Sonntag, 31. Juli 2011

Alexander Kluge und der Antisemitismus (2): Geschwätziges Schweigen als taktische Relativierung

Im Interview, das der DVD zum Dokumentarfilm Harlan - Im Schatten von Jud Süß als Bonusmaterial beigefügt ist, verharmlost Alexander Kluge den Antisemitismus von Veit Harlan und den nationalsozialistischen Vernichtungswahn. Er bedient sich dafür einer Strategie, die durchaus typisch für jene Form des postnazistischen Sprechens über die nationalsozialistischen Verbrechen ist, die in den letzten Jahrzehnten in Deutschland und Österreich kollektiv eingeübt wurde.

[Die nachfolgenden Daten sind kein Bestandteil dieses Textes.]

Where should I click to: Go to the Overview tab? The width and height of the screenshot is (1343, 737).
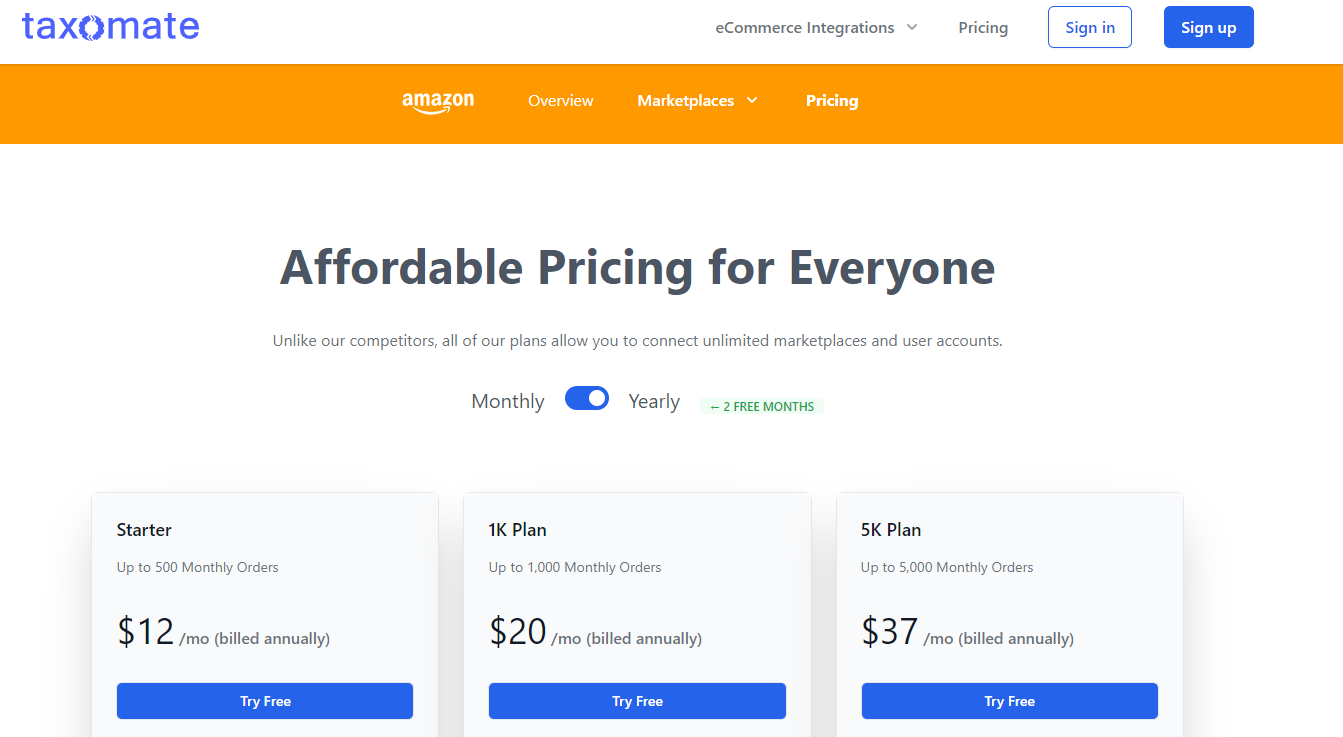tap(561, 101)
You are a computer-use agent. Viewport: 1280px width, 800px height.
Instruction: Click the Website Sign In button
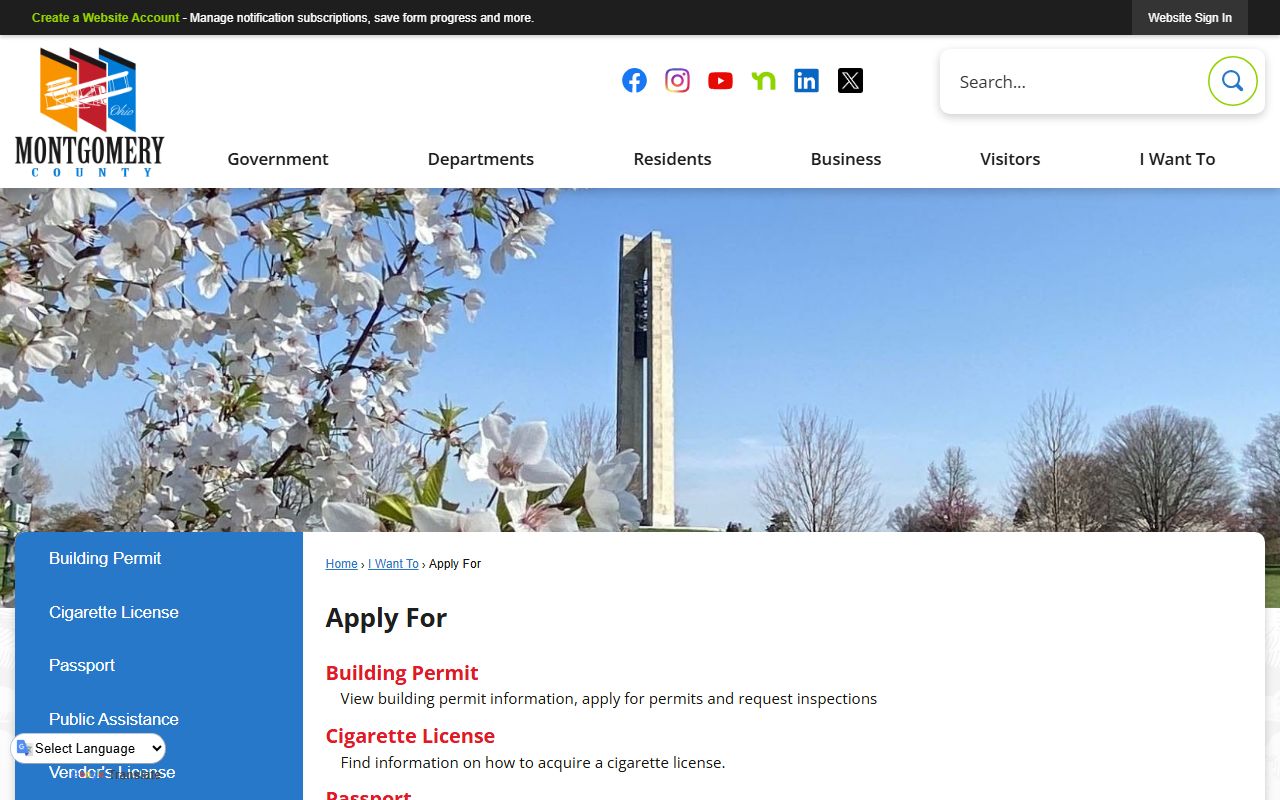[x=1190, y=18]
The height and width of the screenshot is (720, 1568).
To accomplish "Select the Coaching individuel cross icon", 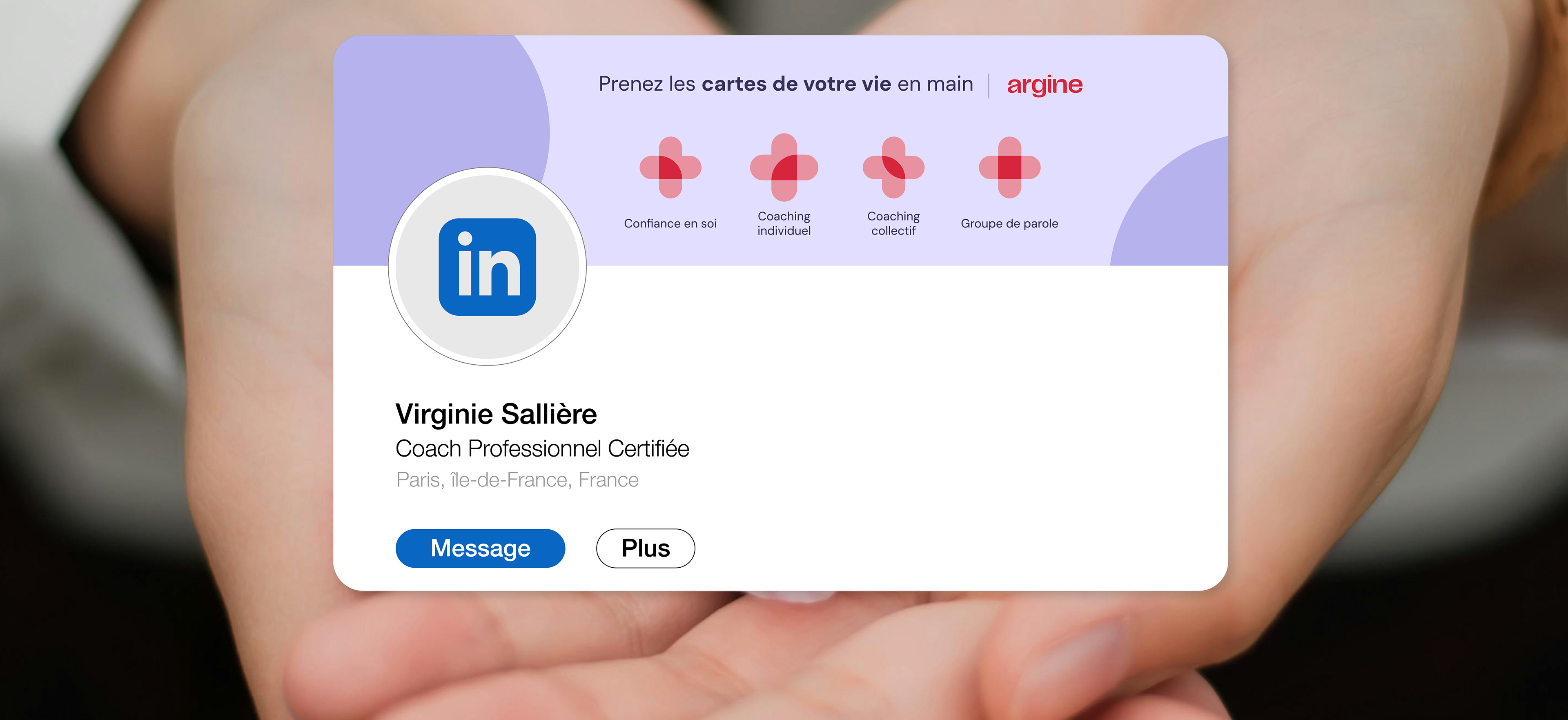I will tap(784, 167).
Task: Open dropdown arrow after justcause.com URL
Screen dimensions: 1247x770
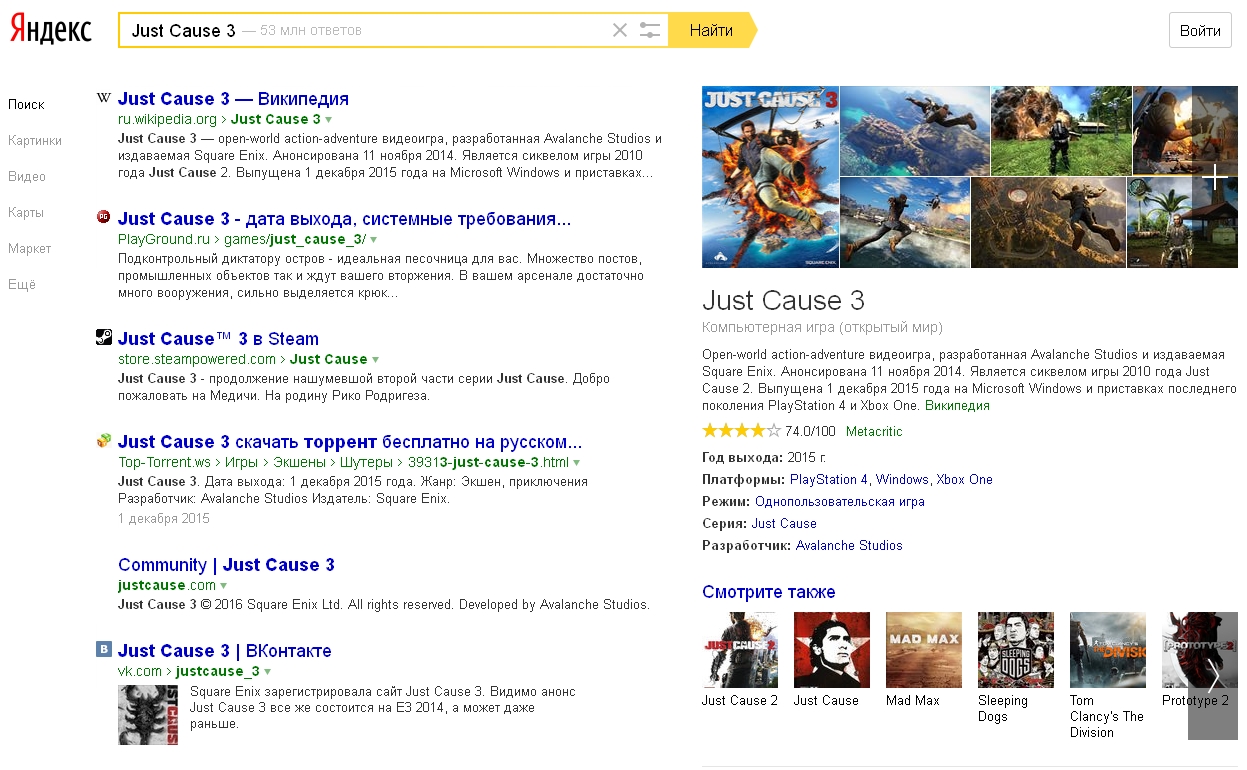Action: 224,586
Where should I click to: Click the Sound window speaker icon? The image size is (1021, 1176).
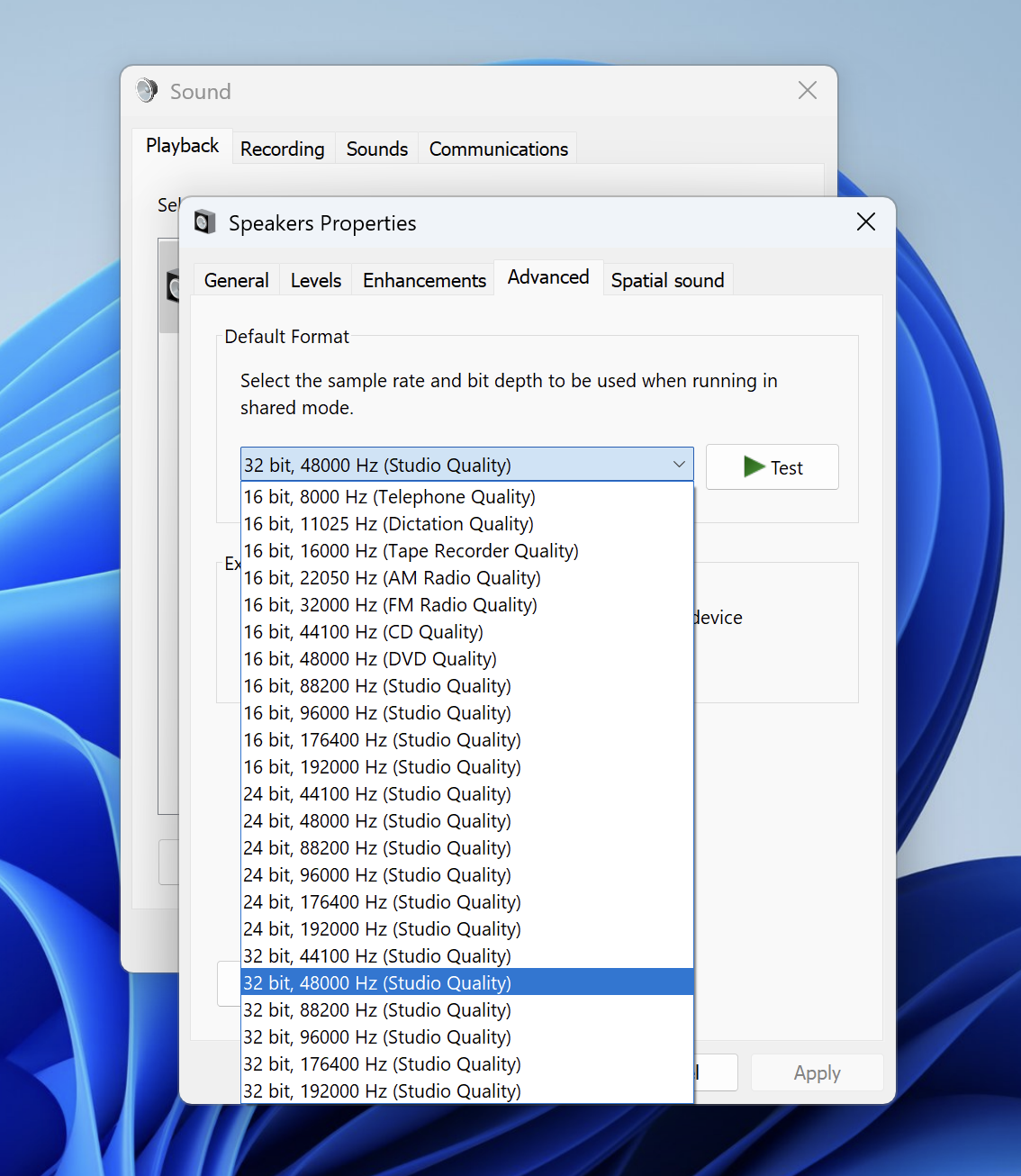coord(146,91)
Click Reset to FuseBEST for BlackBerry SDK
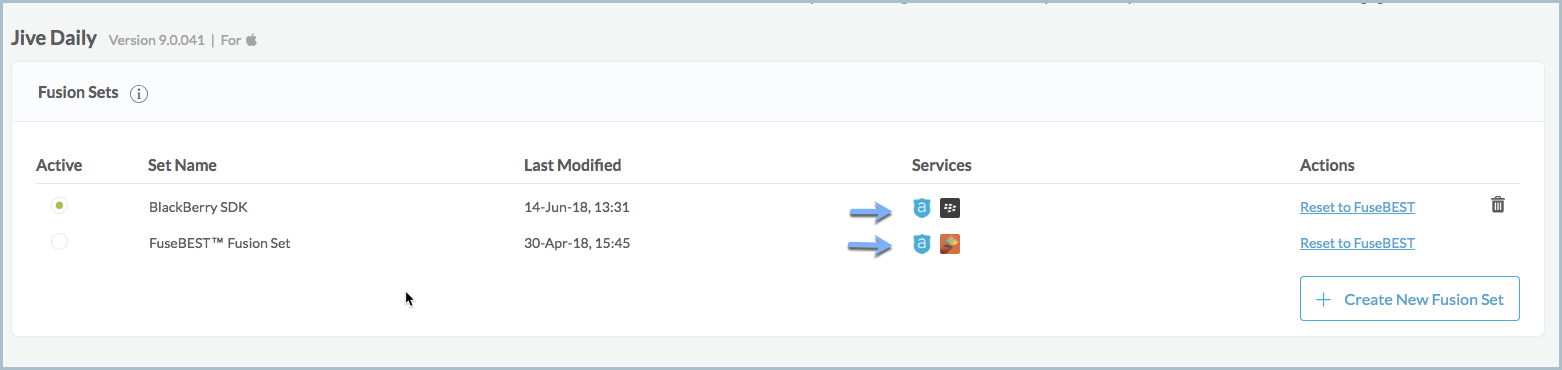The height and width of the screenshot is (370, 1562). pyautogui.click(x=1357, y=208)
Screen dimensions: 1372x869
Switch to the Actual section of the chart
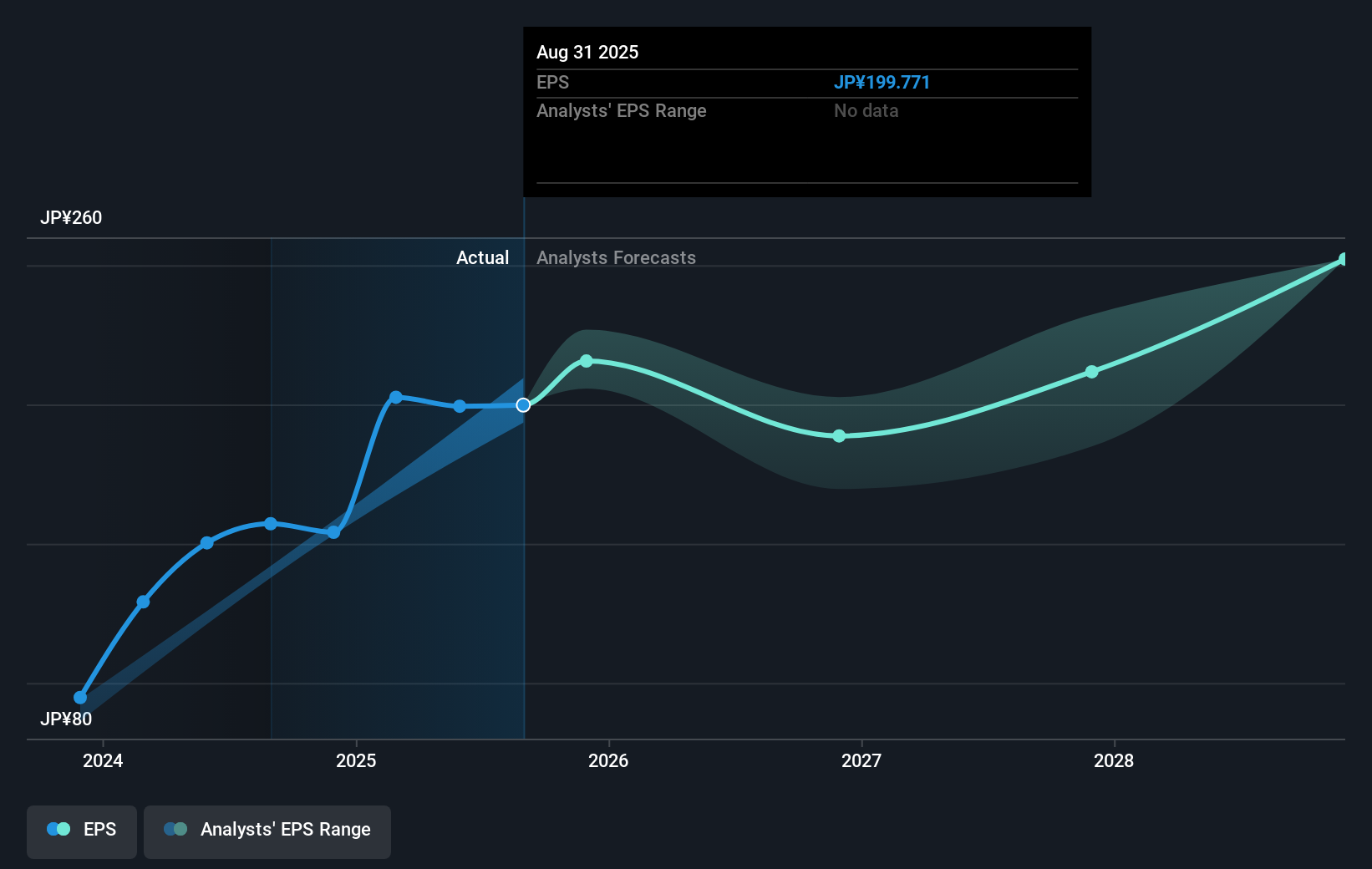click(x=483, y=257)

In den 1980er Jahren, als auch die TäterInnen - vermittelt durch die Medien Fernsehen und Kino - verstärkt in der Öffentlichkeit über ihre Taten zu sprechen begannen, trat ein Phänomen immer deutlicher zu Tage: Zwar wurde über den Nationalsozialismus gesprochen, die dabei verwendete Sprache diente jedoch der Verschleierung der begangenen Verbrechen. Es wurde nicht mehr nur geschwiegen - die öffentliche Art des Sprechens prolongierte jedoch das Schweigen auf eine geschwätzig verschleiernde Art.

Geschwätziges Schweigen ist eine spezifische Form der taktischen Relativierung des nationalsozialistischen Massenmords. Es ist eine Form des Sprechens, der sich nicht mehr lediglich die TäterInnen selbst bedienen. In den letzten Jahren ist eine Verallgemeinerung dieses Jargons zu beobachten, der auch vor vermeintlich kritischen Intellektuellen nicht Halt macht. Alexander Kluge wendet diesen relativistischen Jargon gekonnt an, wie an dem folgenden Zitat deutlich wird:
Man kann [ihn, Veit Harlan, Anm.] ja erst einmal verurteilen als Nationalsozialisten. Ja? Und dann anschließend fragen: 'Was hat er da gemacht?' Denn manche Nationalsozialisten haben nur Bier getrunken und Schinken gegessen. Ja? Andere haben organisiert und Straßen gebaut und die anderen haben hier Filme gemacht. Und das Schlimme ist, dass sie nicht auf der Höhe der Filmkunst sind. Ja? Und das Schlimme ist, dass sie die Filmkunst nicht in den Dienst von Menschen stellen.[1]
Im ersten Teil dieses Zitates räumt Kluge noch ein, dass man Veit Harlan als Nationalsozialisten verurteilen kann - relativiert diese Aussage jedoch in den darauf folgenden Sätzen. Er spricht von Nazis als Biertrinker, als Schinkenesser und nicht zuletzt – die ehemalige ARD-Moderatorin Eva Herman lässt grüßen – als Straßenbauer. Dass viele auch gemordet haben, lässt Kluge unter den Tisch fallen. Das eigentlich Schlimme ist für ihn nicht der Zusammenhang zwischen Film und Massenmord, sondern dass Jud Süß "nicht auf der Höhe der Filmkunst" gewesen sei. Im letzten Satz wird das davor Gesagte dann in einer Floskel des allgemein menschlichen aufgelöst, die in keinerlei logischer Verbindung zum vorher gesagten steht und der vorbeugenden Kritikabwehr dient.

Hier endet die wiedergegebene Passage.